A great way to practice radical acceptance is by using coping statements:

  1. The present moment is the only one I have control over.
  2. Fighting my current emotions and thoughts only gives them more fuel to thrive.
  3. The present is a result of thousands of parts from the past.
  4. This moment is exactly as it should be even though I might not like it.
  5. I cannot change what has happened in the past.
  6. I accept this moment as it is.
  7. Although my emotions are uncomfortable, I will get through it.
  8. It’s not helpful for me to fight the past.

Practice radical acceptance today to reduce the suffering caused by situations that are out of your control!

TIPP Skill for Emotion Regulation

When we feel stressed out emotionally, our body feels it physically too. This distress tolerance skill will help you relax and destress.

T – Temperature

-By changing our body temperature, we can quickly decrease the intensity of an emotion.

-Dip your face in cold water (not less than 50 degrees) and hold your breath. Try to hold it there for 30 to 60 seconds. (Do not attempt this TIPP skill if you have cardiac problems.)
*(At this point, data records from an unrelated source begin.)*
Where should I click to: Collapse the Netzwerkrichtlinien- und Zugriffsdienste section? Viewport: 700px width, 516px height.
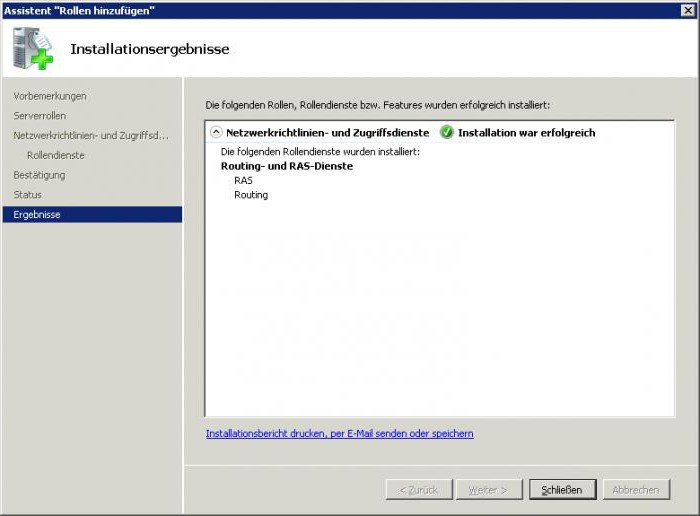pos(215,132)
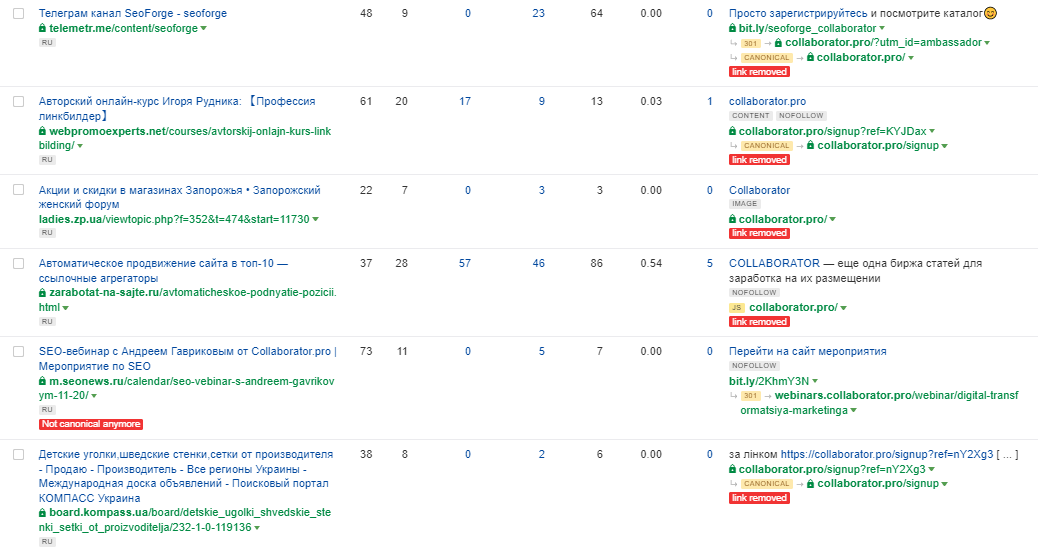Select the checkbox for the SeoForge Telegram row
Image resolution: width=1038 pixels, height=555 pixels.
(x=18, y=14)
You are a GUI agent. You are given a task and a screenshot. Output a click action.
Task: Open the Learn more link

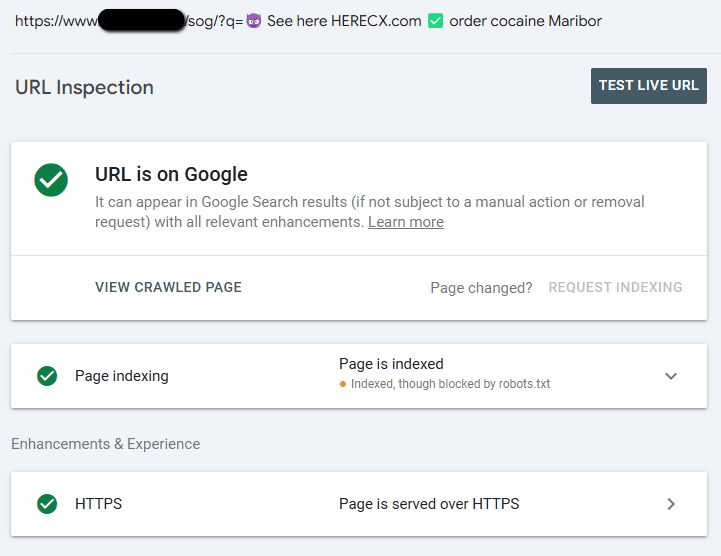(x=405, y=222)
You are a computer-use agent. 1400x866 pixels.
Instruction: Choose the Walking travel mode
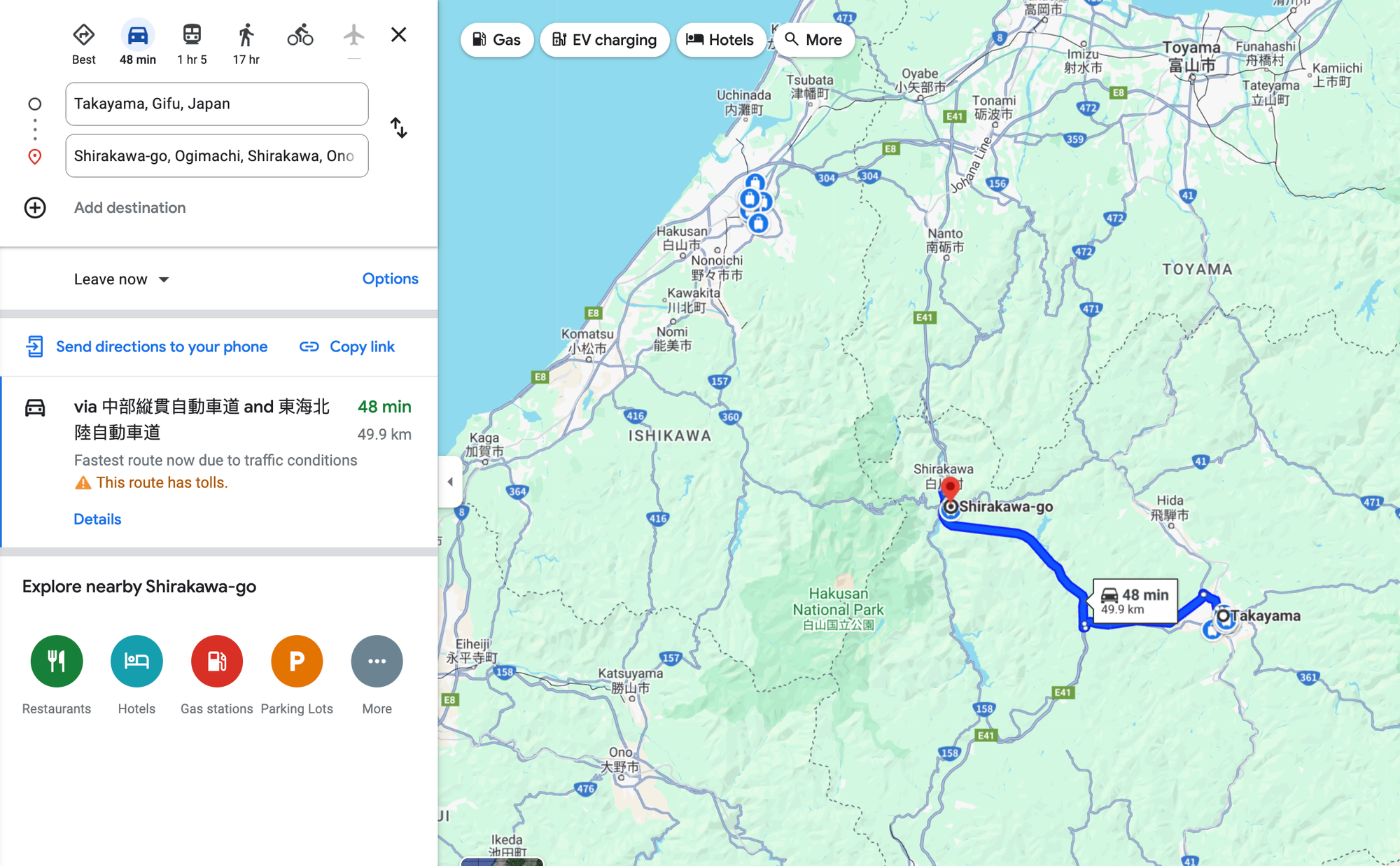point(246,35)
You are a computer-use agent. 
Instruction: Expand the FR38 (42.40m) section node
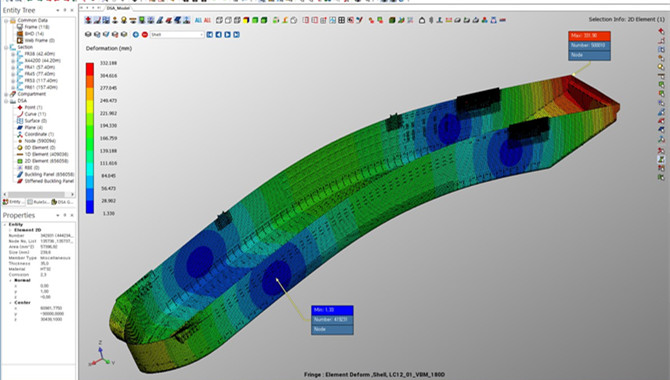coord(13,54)
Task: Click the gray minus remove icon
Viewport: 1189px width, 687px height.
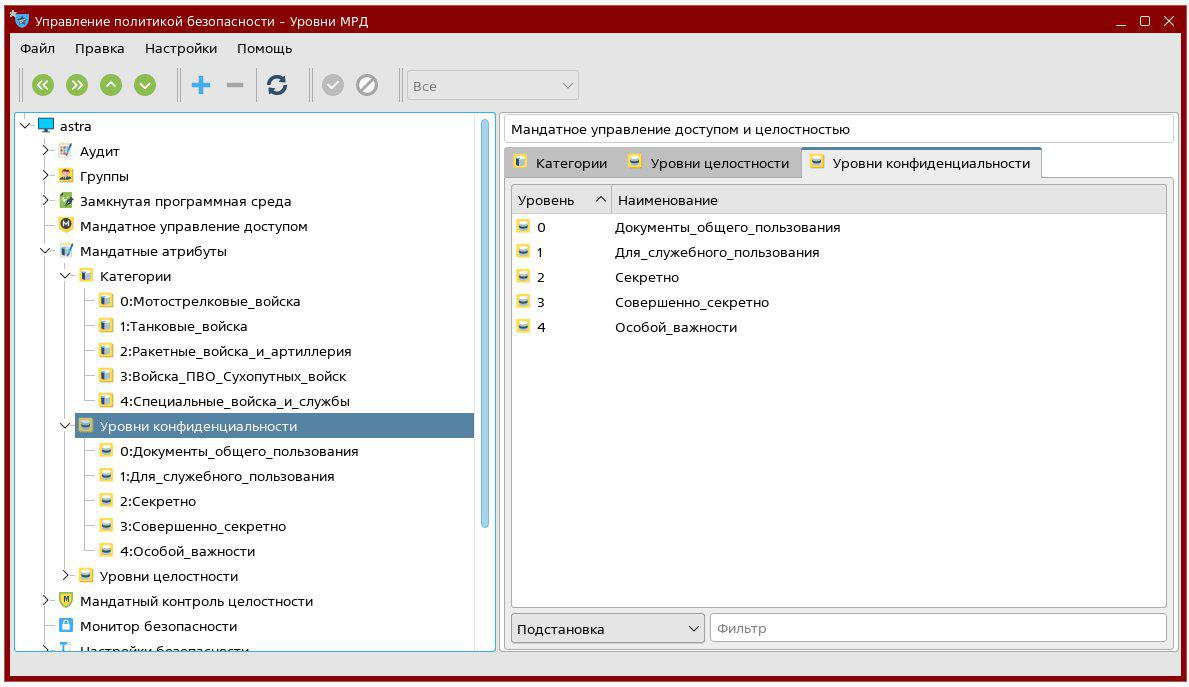Action: [x=235, y=86]
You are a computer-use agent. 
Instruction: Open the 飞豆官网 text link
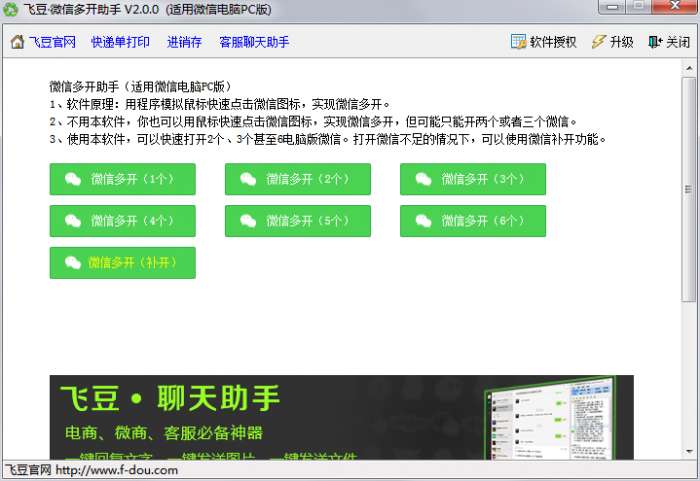[x=52, y=42]
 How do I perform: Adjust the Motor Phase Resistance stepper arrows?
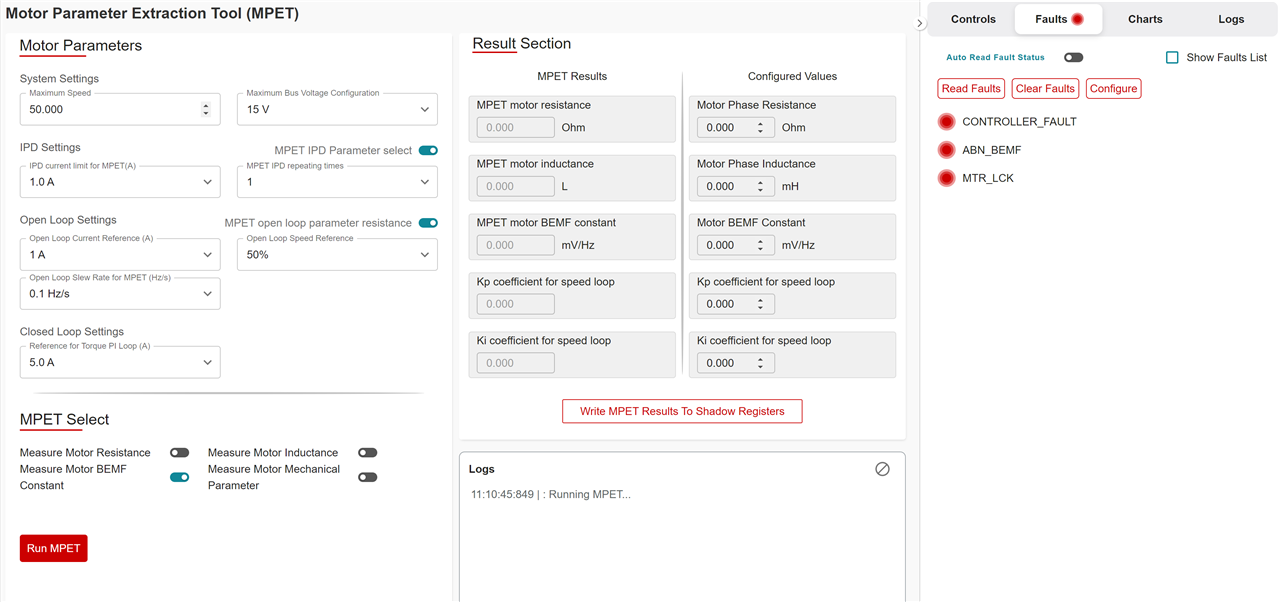point(760,128)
-You could also use an ice pack!

I – Intense Exercise

-Engaged in intense cardio/aerobic exercise

-we engage our physical body in a way that calms down strong emotions and release them

-try 20 or more minutes or whatever you can fit in at that moment

Write down your level of emotional intensity (from 0 to 100) before and after using this skill

P – Paced Breathing

-Try to slow your breathing down to 5 or 6 breaths per minute. This means that your inbreath and outbreath put together should take 10 to 12 seconds.

-To help you do this, a timer or app can be very helpful.

-Try using a breathing app on your phone.

P – Progressive Muscle Relaxation

-Practice tensing your muscles as you breathe in for 5-6 seconds. Notice that feeling.

-Then relax them as you breathe out, paying attention to how that feels as you do it. Notice the difference between the feeling of tension and the feeling of relaxation.

-Go through each muscle group in the body (list can be found below) and tense then relax each one. As you relax a muscle group, say to yourself, “relax.”

  • hands (make fists)
  • arms (make fists and tense your forearms, biceps and triceps)
  • shoulders (raise shoulders up as high as possible)
  • forehead (wrinkle your forehead, lowering eyebrows)
  • eyelids (shut them tightly)
  • face (scrunch up nose and raise lips and cheeks)
  • tongue and mouth (distort muscles around mouth, push tongue against roof of mouth)
  • neck (push chin down toward chest)
  • chest (take deep breath and hold it)
  • back (arch your back)
  • stomach (tense abdominal muscles)
  • buttocks/glutes (squeeze together)
  • thighs (tense quads and hamstrings)
  • calves (point toes downward)
  • ankles and feet (curl toes, heels out)

Remember: These skills take time and practice to work automatically. Keep at it to see the best results!